__Source excerpt__
((

Dr. Beck and his group concentrate on understanding the most complicated
atoms, the
transition metal,
lanthanide, and
actinide series.
These pose a
large computational challenge to existing theory and require
the simultaneous inclusion of relativistic and
correlation
(many body) effects. These atoms are technologically important
in solid state and fusion (plasma) devices. Current properties
of interest include electron affinities, hyperfine structure,
and lifetimes (see below); these are among the most difficult properties
to describe accurately. The methodology used is called relativistic
configuration interaction (RCI).
The work of the Beck research group has led to the discovery
of an entirely new
anion
(negatively charged ion), Be−,
and has been the first to characterize the lanthanide and actinide
anions
Ce−, Pr−,
Nd−, Pm−,
Sm−, Eu−,
Gd−, Tb−,
Dy−, Ho−, Er−,
Th−, Pa−,
U−, Np−,
Pu−, Cm−, Bk−,
Cf−, and Es− with
ab initio
calculations.
They have also been able to understand and remove
the systematic discrepancy between theory and experiment for
hyperfine structure in transition metal atoms. Much of what the Beck
group has learned can be transported to molecular and solid-state
calculations involving these atoms.
In the molecular domain, Dr. Beck has developed better
inter-molecular potentials to describe the transport of natural gas.

))

__Goal 1__
According to the research summary, what is the methodology used by the Beck group called?
__Goal 2__
Translate this sentence from the research summary into Spanish: "These atoms are technologically important in solid state and fusion (plasma) devices."
__Goal 3__
From the research summary, extract everything from "They have also" down to "involving these atoms.".

__Dataset__
((

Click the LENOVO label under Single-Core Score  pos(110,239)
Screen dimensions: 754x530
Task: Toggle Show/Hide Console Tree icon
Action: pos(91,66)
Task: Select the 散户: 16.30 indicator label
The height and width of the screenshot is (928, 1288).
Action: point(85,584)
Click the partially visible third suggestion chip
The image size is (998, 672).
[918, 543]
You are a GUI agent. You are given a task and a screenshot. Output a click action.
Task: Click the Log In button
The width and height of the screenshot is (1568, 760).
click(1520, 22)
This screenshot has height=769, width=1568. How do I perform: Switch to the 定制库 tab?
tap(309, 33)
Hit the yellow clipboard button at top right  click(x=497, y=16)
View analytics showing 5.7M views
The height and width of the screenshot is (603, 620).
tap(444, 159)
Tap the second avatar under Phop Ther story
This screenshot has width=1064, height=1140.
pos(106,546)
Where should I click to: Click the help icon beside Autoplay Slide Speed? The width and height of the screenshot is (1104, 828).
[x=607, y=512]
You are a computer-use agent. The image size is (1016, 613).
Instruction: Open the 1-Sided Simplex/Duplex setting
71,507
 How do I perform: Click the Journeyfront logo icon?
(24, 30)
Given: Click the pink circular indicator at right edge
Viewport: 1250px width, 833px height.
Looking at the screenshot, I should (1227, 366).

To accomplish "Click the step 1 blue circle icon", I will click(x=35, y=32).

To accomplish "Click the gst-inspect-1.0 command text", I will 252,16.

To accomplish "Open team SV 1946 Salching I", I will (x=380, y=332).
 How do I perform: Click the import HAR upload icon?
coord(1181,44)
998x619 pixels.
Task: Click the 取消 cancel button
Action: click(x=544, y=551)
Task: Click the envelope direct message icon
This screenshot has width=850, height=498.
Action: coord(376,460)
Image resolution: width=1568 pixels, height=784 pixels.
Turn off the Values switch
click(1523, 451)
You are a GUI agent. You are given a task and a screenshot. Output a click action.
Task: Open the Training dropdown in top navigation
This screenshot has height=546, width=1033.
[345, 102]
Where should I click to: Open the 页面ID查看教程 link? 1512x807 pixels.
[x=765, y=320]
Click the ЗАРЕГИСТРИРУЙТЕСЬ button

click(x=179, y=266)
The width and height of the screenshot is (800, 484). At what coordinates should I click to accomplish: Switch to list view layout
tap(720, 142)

))

__Full solution 1__
Relativistic configuration interaction (RCI).

__Full solution 2__
Estos átomos son tecnológicamente importantes en dispositivos de estado sólido y de fusión (plasma).

__Full solution 3__
They have also been able to understand and remove
the systematic discrepancy between theory and experiment for
hyperfine structure in transition metal atoms. Much of what the Beck
group has learned can be transported to molecular and solid-state
calculations involving these atoms.